For convenience, `collect_results` automates the polling loop and retrieves full data once a certain fraction of pages is done or a timeout has passed.

```python
bulk_search_id = bulk_info["bulk_search_id"]
all_results = client.collect_results(
    bulk_search_id=bulk_search_id,
    target_links=target_list,
    wait_time=30.0,        # Max wait time in seconds (default 30s)
    poll_interval=2.0,     # Frequency to check completion (default 2s)
    completion_fraction=0.975  # Fraction of links that must be complete (default 0.975)
)

print(f"Retrieved {len(all_results)} pages.")
for record in all_results:
    print("URL:", record.url, "| Complete:", record.complete)
```

- **`bulk_search_id`**: The ID returned from `bulk_search()`.
- **`target_links`**: The same list passed to `bulk_search`, used for completion calculations.
- **`wait_time`**: Maximum wait time before pulling data regardless.
- **`poll_interval`**: How often to re-check completion status.
- **`completion_fraction`**: Automatically stops polling once this fraction of pages is completed.

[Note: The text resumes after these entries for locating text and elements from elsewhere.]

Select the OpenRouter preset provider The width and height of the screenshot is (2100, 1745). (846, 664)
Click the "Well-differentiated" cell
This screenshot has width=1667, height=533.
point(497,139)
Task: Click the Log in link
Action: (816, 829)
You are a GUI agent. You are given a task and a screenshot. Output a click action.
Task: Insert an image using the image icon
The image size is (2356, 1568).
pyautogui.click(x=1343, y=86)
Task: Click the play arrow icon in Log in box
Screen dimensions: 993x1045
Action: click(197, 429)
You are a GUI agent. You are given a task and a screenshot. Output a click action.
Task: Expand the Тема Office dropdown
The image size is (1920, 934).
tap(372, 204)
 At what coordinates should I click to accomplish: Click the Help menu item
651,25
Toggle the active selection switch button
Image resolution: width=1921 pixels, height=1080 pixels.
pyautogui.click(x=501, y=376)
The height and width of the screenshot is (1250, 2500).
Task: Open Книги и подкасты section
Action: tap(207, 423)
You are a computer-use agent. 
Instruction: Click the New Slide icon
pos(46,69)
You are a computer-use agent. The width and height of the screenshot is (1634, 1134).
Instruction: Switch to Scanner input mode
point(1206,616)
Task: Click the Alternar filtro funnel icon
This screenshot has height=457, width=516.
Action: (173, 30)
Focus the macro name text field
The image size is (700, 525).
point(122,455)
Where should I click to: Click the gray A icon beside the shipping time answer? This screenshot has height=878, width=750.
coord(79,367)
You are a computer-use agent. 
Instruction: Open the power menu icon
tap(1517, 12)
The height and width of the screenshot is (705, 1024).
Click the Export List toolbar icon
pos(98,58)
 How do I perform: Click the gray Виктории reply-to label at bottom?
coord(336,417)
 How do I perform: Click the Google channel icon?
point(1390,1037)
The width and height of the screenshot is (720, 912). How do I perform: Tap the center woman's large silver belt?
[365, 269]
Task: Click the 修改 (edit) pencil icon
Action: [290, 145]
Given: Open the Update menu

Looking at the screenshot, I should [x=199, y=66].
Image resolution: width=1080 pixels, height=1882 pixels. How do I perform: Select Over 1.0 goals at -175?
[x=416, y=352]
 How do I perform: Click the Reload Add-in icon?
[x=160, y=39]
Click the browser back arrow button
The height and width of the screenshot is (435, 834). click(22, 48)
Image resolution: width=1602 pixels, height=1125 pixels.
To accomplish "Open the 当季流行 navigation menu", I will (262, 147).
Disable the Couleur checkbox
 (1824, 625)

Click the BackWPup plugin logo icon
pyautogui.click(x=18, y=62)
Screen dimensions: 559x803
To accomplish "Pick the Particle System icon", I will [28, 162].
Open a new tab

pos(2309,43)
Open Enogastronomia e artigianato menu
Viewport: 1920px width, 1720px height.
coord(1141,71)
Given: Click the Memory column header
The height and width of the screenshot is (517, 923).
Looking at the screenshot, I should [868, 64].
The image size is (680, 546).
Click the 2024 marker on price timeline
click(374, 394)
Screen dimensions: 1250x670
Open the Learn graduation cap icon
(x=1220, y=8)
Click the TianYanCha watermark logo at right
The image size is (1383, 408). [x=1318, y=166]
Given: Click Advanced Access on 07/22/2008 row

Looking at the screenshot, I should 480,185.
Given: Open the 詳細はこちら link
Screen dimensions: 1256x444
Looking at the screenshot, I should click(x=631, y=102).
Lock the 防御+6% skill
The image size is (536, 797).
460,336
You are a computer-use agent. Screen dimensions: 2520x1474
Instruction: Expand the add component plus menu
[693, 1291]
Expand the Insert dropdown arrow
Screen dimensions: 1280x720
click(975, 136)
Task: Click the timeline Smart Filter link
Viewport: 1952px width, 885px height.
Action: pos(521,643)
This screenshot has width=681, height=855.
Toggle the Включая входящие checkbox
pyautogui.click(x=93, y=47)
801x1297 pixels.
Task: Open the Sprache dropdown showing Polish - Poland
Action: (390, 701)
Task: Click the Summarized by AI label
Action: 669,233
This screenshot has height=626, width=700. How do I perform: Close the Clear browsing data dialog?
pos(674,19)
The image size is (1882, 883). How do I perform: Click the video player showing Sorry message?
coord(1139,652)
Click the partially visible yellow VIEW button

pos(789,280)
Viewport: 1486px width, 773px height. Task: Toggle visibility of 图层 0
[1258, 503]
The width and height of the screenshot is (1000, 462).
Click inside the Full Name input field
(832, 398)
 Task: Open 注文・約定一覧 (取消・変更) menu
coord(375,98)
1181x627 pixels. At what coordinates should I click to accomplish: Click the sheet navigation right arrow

Either method will ultimately yield a list of `PageData` objects with their full content (assuming you used `extract_html=True` or if you only need text-based data).

---

**When to Use Bulk Search**  
- **Pros**: Processes multiple URLs in parallel, more efficient than calling `search()` repeatedly.
- **Cons**: Requires you to handle asynchronous polling, either manually or via `collect_results`.



---

## 7. Sample Scripts

### 7.1 Using an Explicit API Key

If you have your API key in a variable (e.g., `my_api_key`), you can directly pass it to the `DesyncClient` constructor:

```python
from desync_search import DesyncClient
import os

my_api_key = os.getenv("DESYNC_API_KEY")  # or any other secure way to retrieve it
client = DesyncClient(user_api_key=my_api_key)

crawl_results = client.crawl(
    start_url="https://www.137ventures.com/",
    max_depth=3
)
```

### 7.2 Relying on an Environment Variable Only

`DesyncClient` can also read the `DESYNC_API_KEY` environment variable automatically if you omit the `user_api_key` argument:

```python
from desync_search import DesyncClient

client = DesyncClient()  # Reads DESYNC_API_KEY from your environment

crawl_results = client.crawl(
    start_url="https://www.137ventures.com/",
    max_depth=3
)
```

Make sure you set the environment variable before running your script. For example, on a Unix-based shell:
```bash
export DESYNC_API_KEY="YOUR_API_KEY_HERE"
python your_script.py
```

On Windows (Command Prompt):
```bat
set DESYNC_API_KEY=YOUR_API_KEY_HERE
python your_script.py
```

Either approach will create a `DesyncClient` that you can immediately use to perform crawls, searches, or bulk operations.